Acknowledgement: Marcia Cassidy

March 2018 – North Island guides

New guides are produced in te reo Māori and English. There are guides for four North Island regions.

Acknowledgement: Manaaki Whenua – Landcare Research

Funding

The Ahi Pepe MothNet project received funding through Otago Science into Action – the Otago pilot of the Participatory Science Platform (PSP), which is part of the Curious Minds initiative and funded by the Ministry of Business, Innovation and Employment. The PSP is currently being implemented as a pilot in three areas: South Auckland, Taranaki and Otago.

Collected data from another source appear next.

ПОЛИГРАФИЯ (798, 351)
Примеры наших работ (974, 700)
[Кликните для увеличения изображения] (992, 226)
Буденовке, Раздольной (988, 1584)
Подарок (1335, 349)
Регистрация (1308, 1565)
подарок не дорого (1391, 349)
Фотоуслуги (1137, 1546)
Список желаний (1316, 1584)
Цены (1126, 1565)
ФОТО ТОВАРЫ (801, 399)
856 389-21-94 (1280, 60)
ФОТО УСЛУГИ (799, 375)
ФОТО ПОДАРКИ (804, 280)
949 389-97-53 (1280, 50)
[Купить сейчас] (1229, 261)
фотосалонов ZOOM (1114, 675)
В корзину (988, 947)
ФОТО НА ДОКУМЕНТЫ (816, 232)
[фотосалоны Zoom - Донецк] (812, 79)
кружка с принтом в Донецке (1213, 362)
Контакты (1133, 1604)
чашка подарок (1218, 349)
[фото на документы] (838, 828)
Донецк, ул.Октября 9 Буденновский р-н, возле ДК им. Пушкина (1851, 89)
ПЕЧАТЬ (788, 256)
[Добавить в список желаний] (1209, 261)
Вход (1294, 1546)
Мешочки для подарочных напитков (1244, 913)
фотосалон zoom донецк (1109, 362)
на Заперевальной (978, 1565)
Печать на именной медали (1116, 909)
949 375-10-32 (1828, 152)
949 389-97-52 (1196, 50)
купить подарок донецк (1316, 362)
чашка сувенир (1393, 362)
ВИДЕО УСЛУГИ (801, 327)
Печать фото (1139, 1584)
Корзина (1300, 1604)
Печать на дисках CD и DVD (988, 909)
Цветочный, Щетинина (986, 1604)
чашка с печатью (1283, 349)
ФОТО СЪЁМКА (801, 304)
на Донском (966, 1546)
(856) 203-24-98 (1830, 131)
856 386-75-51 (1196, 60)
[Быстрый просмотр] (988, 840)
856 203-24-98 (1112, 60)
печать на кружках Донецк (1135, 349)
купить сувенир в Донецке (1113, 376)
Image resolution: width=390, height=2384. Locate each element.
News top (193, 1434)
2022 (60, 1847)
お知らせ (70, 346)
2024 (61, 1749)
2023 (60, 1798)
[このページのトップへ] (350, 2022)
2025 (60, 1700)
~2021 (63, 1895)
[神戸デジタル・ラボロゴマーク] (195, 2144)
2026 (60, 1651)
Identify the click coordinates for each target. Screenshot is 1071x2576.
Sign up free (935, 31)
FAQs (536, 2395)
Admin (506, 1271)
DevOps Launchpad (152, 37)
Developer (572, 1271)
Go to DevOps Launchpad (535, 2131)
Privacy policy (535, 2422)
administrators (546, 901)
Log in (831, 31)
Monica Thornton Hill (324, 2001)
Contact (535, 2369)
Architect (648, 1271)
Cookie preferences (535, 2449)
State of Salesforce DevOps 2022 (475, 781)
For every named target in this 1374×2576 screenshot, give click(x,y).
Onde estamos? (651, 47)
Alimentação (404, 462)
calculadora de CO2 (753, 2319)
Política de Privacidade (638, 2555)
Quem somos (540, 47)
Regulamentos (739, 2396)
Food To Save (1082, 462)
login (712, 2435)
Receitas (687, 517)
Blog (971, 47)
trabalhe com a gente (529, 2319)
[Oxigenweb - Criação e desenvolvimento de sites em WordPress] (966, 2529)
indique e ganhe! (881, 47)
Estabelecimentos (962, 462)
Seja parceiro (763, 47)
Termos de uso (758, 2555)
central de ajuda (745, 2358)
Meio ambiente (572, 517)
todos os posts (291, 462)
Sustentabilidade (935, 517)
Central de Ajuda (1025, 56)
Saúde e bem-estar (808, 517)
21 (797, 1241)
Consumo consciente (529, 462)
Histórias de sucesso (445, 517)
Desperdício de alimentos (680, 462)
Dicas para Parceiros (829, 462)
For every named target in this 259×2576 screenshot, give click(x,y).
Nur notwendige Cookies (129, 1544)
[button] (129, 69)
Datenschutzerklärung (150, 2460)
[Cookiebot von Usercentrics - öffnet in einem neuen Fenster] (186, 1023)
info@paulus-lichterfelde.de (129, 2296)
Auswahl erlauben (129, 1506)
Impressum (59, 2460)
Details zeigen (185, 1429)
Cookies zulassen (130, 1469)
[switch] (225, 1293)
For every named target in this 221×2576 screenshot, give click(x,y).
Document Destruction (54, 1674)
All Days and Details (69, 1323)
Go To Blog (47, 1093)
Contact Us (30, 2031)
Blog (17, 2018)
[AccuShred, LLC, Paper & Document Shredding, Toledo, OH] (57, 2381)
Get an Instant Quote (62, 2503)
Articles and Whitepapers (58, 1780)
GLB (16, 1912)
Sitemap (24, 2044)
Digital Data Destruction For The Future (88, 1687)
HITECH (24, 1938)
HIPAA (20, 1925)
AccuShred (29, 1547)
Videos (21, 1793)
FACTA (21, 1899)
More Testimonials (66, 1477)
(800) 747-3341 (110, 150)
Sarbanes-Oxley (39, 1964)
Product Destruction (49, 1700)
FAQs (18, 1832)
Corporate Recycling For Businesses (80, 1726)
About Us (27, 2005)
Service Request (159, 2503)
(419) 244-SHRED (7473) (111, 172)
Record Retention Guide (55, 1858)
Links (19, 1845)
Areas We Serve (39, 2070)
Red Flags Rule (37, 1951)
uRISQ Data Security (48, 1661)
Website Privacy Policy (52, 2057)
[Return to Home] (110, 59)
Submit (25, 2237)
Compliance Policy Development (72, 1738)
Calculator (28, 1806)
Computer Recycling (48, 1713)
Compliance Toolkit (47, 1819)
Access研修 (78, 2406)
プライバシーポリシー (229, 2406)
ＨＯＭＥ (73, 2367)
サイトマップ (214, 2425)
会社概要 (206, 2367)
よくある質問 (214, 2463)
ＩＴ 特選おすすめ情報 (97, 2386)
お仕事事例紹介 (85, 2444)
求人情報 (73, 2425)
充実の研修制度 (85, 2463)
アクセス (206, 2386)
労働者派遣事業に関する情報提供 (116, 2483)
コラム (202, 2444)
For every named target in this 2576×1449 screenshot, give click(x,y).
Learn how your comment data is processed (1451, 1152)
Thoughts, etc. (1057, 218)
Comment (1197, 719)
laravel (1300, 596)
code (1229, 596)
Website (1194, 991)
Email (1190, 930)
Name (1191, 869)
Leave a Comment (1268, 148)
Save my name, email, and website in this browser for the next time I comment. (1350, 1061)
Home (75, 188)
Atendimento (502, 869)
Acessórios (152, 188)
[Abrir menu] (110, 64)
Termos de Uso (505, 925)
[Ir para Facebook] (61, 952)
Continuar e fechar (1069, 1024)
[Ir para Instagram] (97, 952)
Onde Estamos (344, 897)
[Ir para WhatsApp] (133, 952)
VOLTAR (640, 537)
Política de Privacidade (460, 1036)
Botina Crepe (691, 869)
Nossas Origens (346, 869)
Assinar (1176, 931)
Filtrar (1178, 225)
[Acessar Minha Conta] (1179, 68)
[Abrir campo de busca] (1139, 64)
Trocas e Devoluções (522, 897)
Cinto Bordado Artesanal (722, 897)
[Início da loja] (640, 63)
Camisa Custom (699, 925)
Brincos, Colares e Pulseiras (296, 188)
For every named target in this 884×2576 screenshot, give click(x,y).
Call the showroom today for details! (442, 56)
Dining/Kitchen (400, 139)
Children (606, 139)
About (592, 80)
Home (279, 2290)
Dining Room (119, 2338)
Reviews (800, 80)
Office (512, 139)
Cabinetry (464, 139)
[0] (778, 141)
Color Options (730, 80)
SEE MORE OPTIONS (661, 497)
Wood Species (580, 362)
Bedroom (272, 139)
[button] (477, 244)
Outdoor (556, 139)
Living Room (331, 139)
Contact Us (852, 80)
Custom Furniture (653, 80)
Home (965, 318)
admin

Ahi Pepe MothNet has also received additional funding from Manaaki Whenua – Landcare Research; Te Kura Kaupapa Māori o Ōtepoti; Te Rūnanga o Ngāi Tahu; Te Tumu, University of Otago; Department of Geography, University of Otago; Orokonui Ecosanctuary; Otago Museum; and New Zealand’s Biological Heritage National Science Challenge.

The government’s national strategic plan for Science in Society, A Nation of Curious Minds – He Whenua Hihiri i te Mahara, is a government initiative jointly led by the Ministry of Business, Innovation and Employment, Ministry of Education and Office of the Prime Minister’s Chief Science Advisor.